* **WORK INSTRUCTION**
Nothing but the lines from the start of the entries through the line holding "Click the Search box in header" is to be repeated, exactly and with pictures excluded.
====== RECORDS SUPPLIED ======
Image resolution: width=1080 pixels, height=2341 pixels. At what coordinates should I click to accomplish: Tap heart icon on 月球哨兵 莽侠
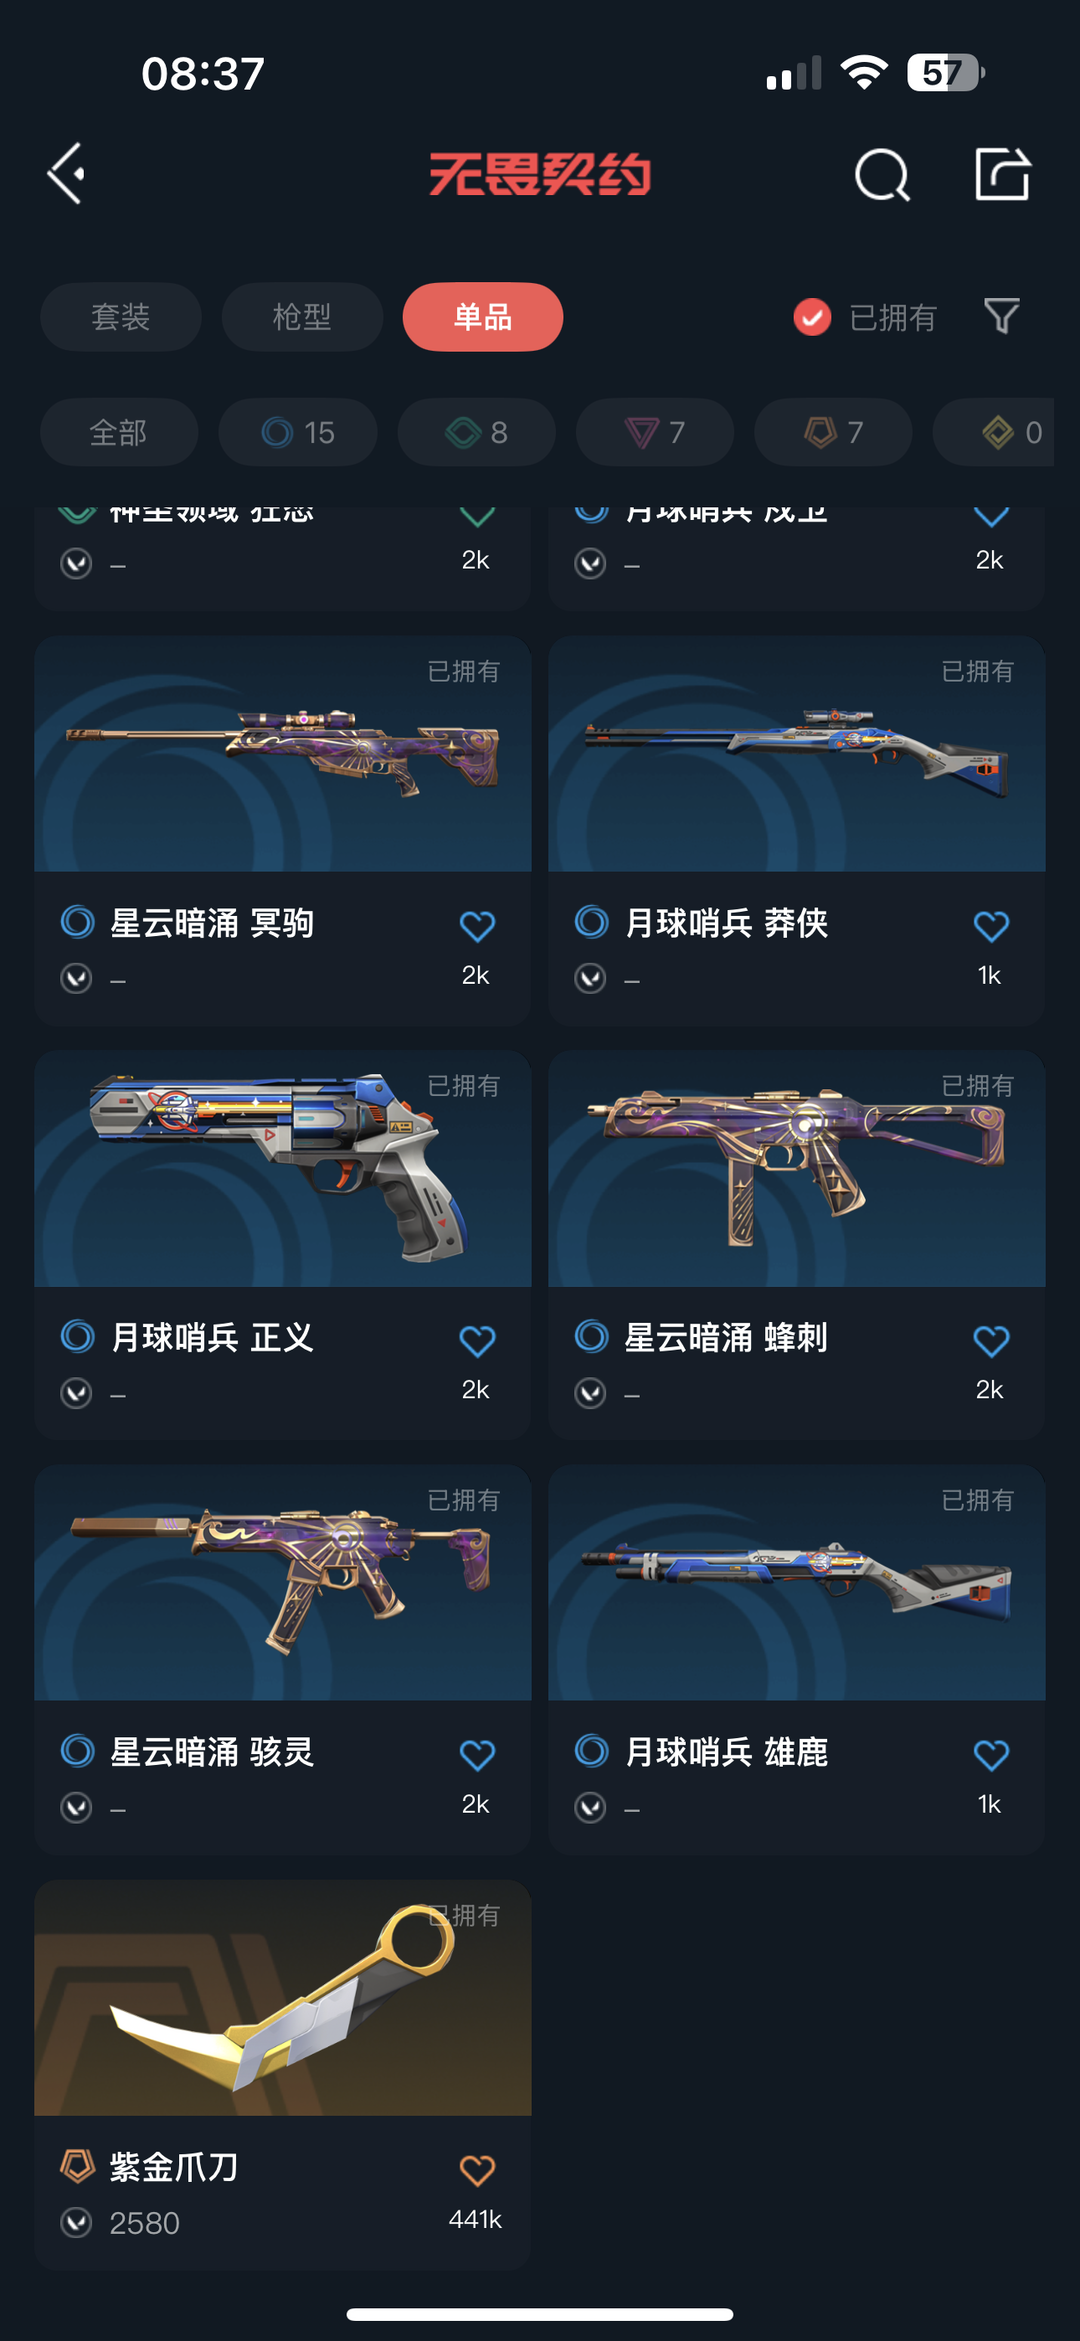991,926
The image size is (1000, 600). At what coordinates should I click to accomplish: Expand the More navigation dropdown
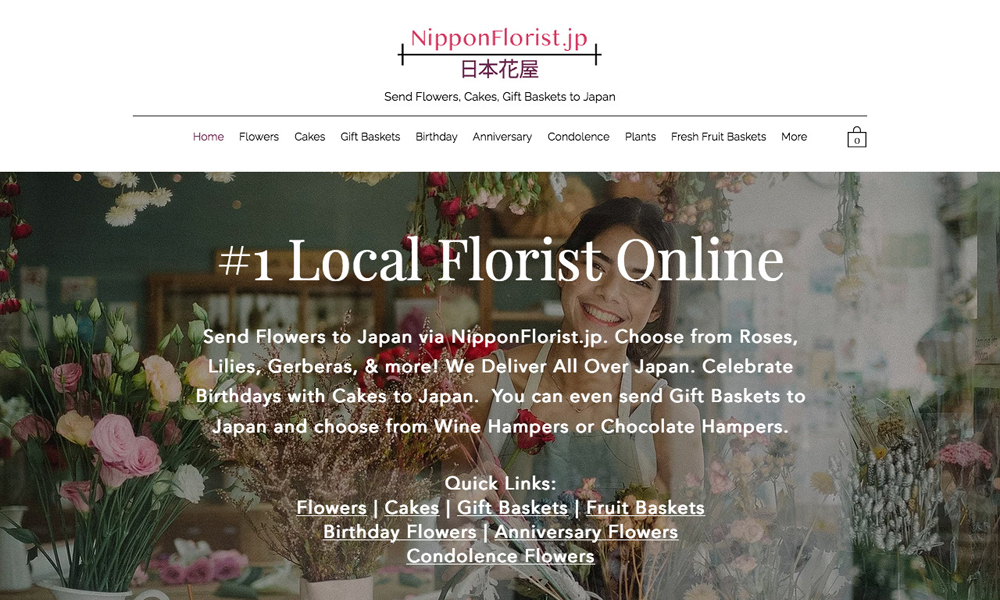point(794,136)
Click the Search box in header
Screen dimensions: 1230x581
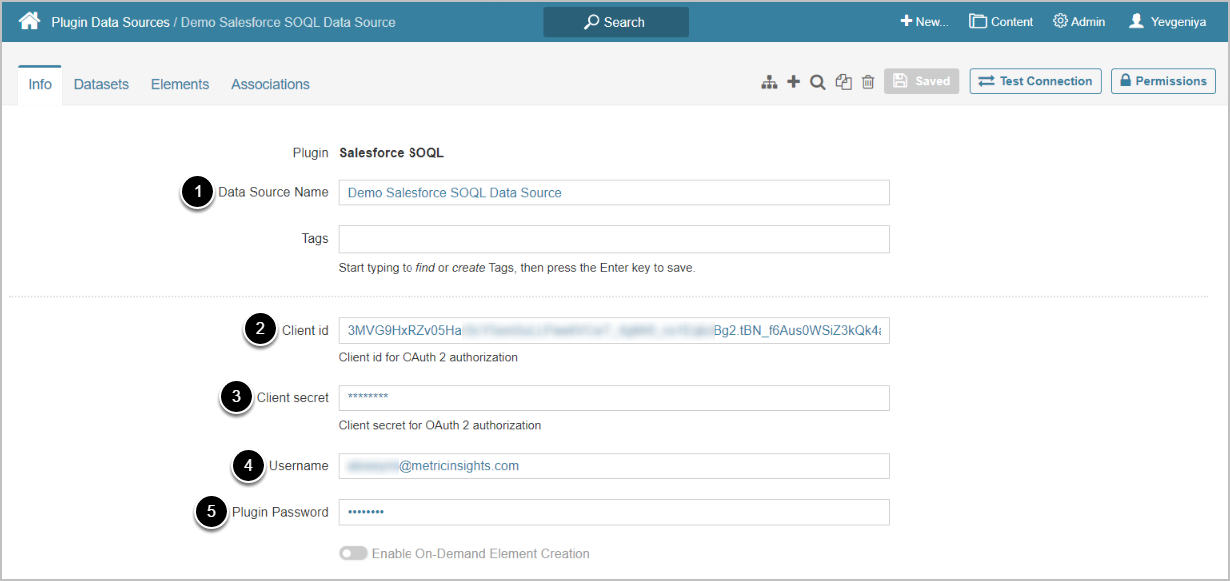click(616, 22)
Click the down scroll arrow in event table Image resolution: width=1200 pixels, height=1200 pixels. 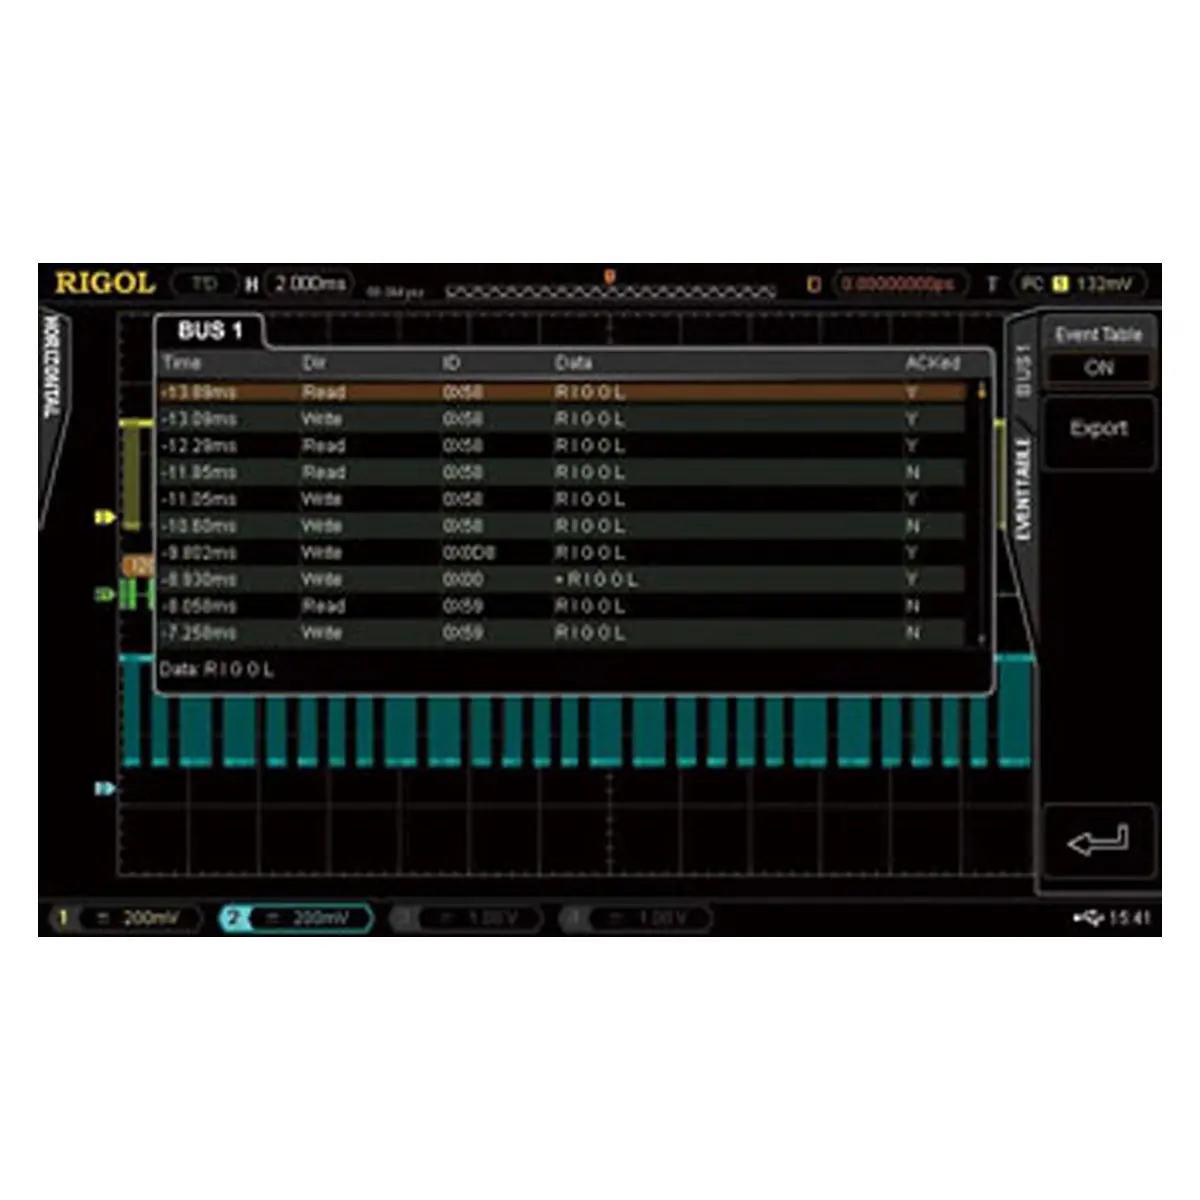click(980, 637)
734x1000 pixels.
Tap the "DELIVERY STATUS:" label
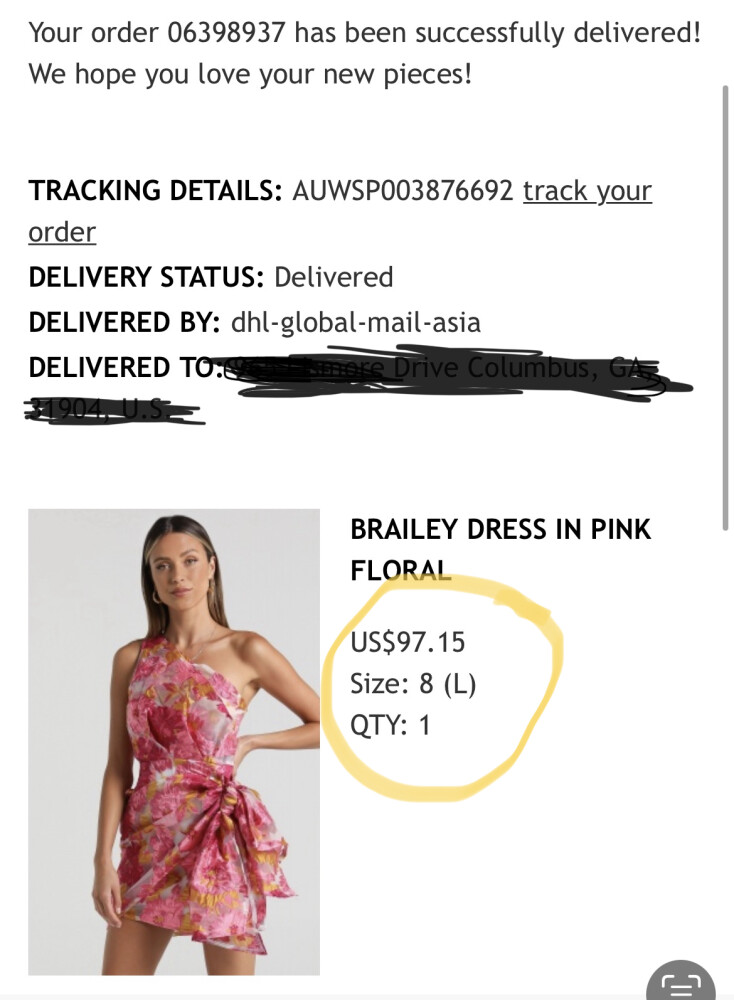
======
* **RESPONSE TO THE EXERCISE**
Image resolution: width=1080 pixels, height=2341 pixels. At what coordinates should I click to accomplish: Tap heart icon on 月球哨兵 莽侠
991,926
The image size is (1000, 600). At what coordinates should I click to accomplish: Expand the More navigation dropdown
point(794,136)
Click the Search box in header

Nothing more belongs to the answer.